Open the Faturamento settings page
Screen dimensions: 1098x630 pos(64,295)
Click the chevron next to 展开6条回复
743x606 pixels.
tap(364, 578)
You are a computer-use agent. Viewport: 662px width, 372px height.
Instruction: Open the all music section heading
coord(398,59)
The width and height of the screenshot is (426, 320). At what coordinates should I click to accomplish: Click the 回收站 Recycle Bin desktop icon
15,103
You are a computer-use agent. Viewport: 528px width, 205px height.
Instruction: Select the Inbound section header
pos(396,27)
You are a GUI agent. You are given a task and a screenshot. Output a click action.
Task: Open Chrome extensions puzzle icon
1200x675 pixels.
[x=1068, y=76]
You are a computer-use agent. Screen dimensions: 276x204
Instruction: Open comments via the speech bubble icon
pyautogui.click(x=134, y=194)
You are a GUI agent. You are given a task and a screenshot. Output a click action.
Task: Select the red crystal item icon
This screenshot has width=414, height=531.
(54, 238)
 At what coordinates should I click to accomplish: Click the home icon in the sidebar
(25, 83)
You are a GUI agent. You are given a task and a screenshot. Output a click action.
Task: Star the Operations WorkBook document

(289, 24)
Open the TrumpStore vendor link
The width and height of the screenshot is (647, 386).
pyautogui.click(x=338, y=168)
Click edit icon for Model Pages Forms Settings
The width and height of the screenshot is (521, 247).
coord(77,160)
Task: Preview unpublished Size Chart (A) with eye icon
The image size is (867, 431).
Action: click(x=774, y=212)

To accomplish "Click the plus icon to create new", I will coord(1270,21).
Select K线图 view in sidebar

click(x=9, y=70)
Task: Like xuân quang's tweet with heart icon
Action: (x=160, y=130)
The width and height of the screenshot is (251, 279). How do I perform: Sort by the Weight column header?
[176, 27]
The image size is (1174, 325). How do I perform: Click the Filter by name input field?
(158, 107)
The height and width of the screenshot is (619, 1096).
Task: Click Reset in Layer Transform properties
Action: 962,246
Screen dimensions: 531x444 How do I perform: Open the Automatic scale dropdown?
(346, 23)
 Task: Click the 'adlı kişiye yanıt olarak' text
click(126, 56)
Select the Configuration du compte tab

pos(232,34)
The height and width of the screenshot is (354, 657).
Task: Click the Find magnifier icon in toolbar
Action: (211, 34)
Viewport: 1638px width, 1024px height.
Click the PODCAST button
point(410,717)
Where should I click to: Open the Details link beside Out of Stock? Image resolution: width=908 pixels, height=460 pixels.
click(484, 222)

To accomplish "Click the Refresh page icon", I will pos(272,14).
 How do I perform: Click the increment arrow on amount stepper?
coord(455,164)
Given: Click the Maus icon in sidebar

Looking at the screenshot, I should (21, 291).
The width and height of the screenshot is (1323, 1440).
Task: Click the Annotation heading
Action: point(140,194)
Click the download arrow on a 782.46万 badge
◇ ◇ ◇ ◇
Work required
Count how many lines of the items above contain the word "Select", and give only that number.

Result of the task
4